Dataset entries
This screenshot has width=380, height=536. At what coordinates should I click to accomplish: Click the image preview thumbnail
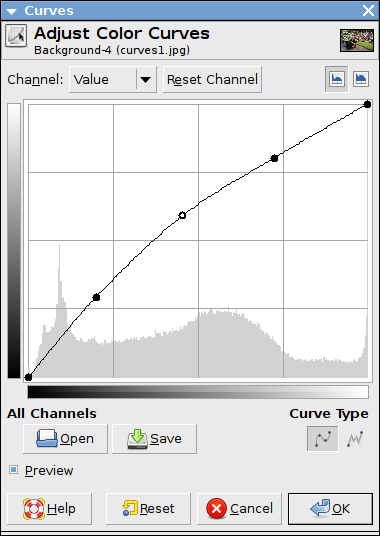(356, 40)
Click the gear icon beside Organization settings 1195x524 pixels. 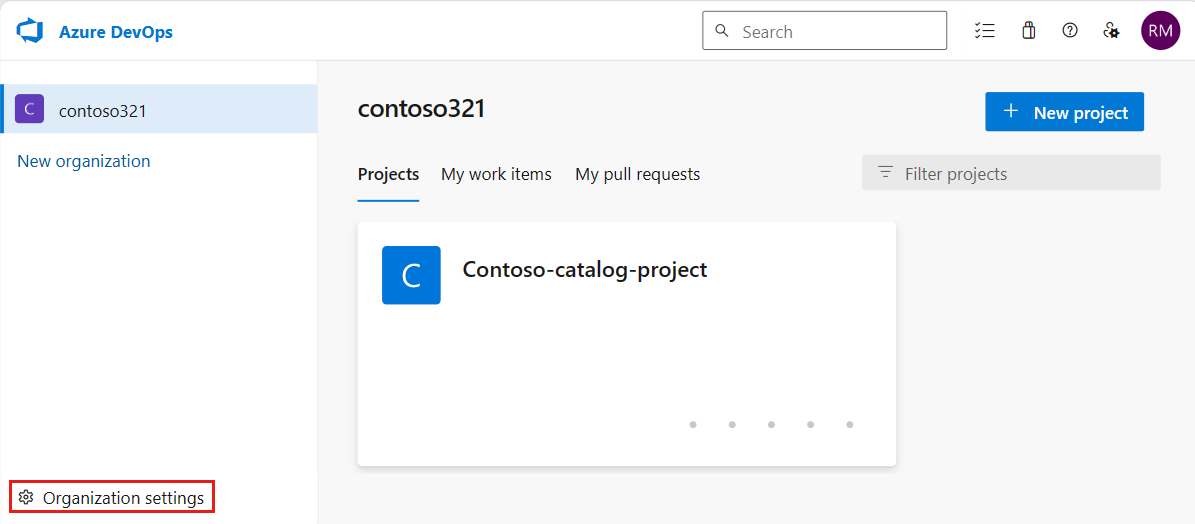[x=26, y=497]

--

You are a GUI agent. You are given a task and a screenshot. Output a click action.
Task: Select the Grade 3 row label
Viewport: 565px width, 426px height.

---

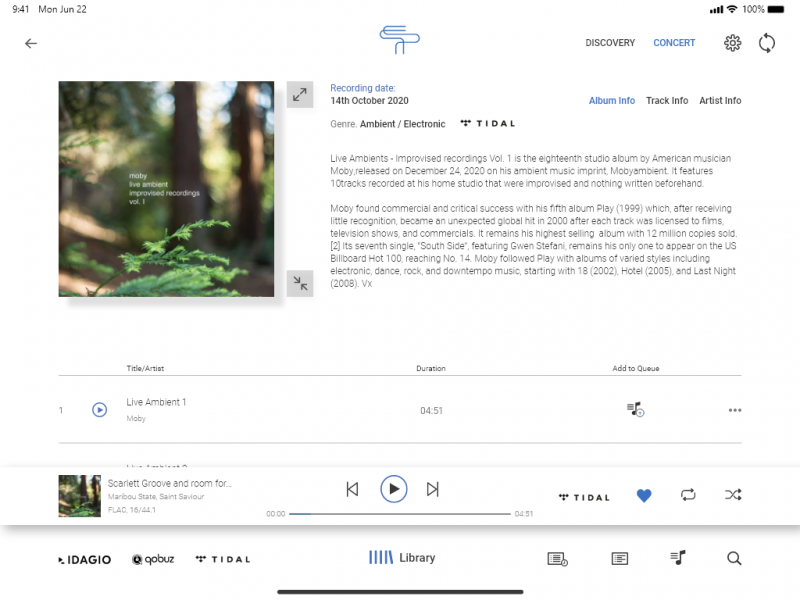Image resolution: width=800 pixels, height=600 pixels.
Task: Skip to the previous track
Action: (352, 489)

Exercise
Please copy out the part of the material that opens with the line containing "You are a GUI" and closes with the line containing "Viewport: 565px width, 426px height.", both of those lines included.

Response to the task
You are a GUI agent. You are given a task and a screenshot. Output a click action.
Task: Select the Grade 3 row label
Viewport: 565px width, 426px height.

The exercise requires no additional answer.